4. After processing all levels, extract the k-th largest sum from the heap.

long long kthLargestLevelSum(TreeNode* root, int k) {
    priority_queue<long> pq;
    queue<TreeNode*> queue;
    queue.push(root);
    
    while (!queue.empty()) {
        long sum = 0;
        long size = queue.size();
        for (int i = 0; i < size; i++) {
            TreeNode* item = queue.front();
            sum += item->val;
            queue.pop();
            
            if (item->left) queue.push(item->left);
            if (item->right) queue.push(item->right);
        }
        pq.push(sum);
    }
    
    if (pq.size() < k) return -1;
    for (int i = 0; i < k - 1; i++) pq.pop();
    
    return pq.top();
}        

Time and Space Complexity (Naive Solution):

• Time Complexity: O(n log n), where n is the number of levels in the tree. Each insertion into the max-heap takes O(log n), and this operation is performed for each level.
• Space Complexity: O(n) because all the level sums are stored in the max-heap.

Optimized Approach:

In the optimized solution, we still use BFS to traverse the tree, but instead of maintaining a max-heap, we use a min-heap of size k to store only the k largest sums. This reduces both the time and space complexity.

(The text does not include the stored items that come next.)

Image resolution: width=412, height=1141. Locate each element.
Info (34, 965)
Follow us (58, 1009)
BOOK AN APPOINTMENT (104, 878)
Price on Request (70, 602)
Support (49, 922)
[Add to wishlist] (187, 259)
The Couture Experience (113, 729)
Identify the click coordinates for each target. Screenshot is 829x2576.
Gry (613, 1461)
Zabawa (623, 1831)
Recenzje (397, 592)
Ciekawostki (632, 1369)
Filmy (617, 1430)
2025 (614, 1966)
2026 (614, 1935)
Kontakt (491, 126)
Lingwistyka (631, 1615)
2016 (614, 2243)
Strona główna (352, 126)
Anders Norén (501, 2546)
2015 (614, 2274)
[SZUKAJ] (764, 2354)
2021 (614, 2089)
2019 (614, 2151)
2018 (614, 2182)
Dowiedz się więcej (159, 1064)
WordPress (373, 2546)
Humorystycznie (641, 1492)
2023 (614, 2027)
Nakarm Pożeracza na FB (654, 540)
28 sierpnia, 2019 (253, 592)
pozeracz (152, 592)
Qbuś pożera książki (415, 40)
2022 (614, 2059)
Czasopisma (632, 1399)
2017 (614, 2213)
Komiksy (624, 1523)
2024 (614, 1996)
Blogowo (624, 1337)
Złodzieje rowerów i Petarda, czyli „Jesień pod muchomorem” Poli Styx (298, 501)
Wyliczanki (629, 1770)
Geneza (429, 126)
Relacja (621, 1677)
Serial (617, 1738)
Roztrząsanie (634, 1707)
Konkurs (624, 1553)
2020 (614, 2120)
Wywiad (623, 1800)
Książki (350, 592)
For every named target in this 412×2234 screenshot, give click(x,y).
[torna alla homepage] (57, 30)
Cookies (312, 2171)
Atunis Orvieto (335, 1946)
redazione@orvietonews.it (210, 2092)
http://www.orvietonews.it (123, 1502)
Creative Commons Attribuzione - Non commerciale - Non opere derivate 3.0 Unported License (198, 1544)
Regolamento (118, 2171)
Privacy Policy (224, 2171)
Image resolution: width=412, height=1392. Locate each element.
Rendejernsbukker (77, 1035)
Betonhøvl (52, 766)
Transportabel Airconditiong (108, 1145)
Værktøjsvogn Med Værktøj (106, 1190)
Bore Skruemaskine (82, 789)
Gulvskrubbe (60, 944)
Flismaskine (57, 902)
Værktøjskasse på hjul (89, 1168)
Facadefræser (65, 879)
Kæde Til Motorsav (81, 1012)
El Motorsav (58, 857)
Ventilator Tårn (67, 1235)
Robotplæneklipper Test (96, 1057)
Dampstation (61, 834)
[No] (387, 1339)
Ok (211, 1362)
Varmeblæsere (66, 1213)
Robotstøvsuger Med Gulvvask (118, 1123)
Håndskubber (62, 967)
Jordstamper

How the Optimized Approach Works:

1. Perform BFS to traverse the tree level-by-level.
2. For each level, compute the sum of the node values.
3. Insert the sum into a min-heap of size k. If the heap exceeds k elements, remove the smallest element.
4. After processing all levels, the root of the min-heap contains the k-th largest sum.

long long kthLargestLevelSum(TreeNode* root, int k) {
    priority_queue<long, vector<long>, greater<long>> pq;
    queue<TreeNode*> queue;
    queue.push(root);
    
    while (!queue.empty()) {
        long sum = 0;
        long size = queue.size();
        for (int i = 0; i < size; i++) {
            TreeNode* item = queue.front();
            queue.pop();
            sum += item->val;
            
            if (item->left) queue.push(item->left);
            if (item->right) queue.push(item->right);
        }
        pq.push(sum);
        if (pq.size() > k) pq.pop();  // Keep only the top k elements in the min-heap
    }
    
    if (pq.size() < k) return -1;
    
    return pq.top();  // The k-th largest element
}
        

Time and Space Complexity (Optimized Solution):

• Time Complexity: O(n log k), where n is the number of levels and k is the number of largest sums we need to track. Each insertion into the min-heap takes O(log k) instead of O(log n).
• Space Complexity: O(k) because the heap size is limited to k elements, which is much smaller than the number of levels in the tree.

Conclusion:

By switching from a max-heap to a min-heap and keeping the heap size fixed at k, we significantly reduce the time complexity from O(n log n) to O(n log k) and the space complexity from O(n) to O(k). This optimization is a great example of how small changes in data structure choices can have a huge impact on performance, especially for large trees.

This problem highlights the importance of understanding how heaps can be used to efficiently solve real-world problems involving ranked data.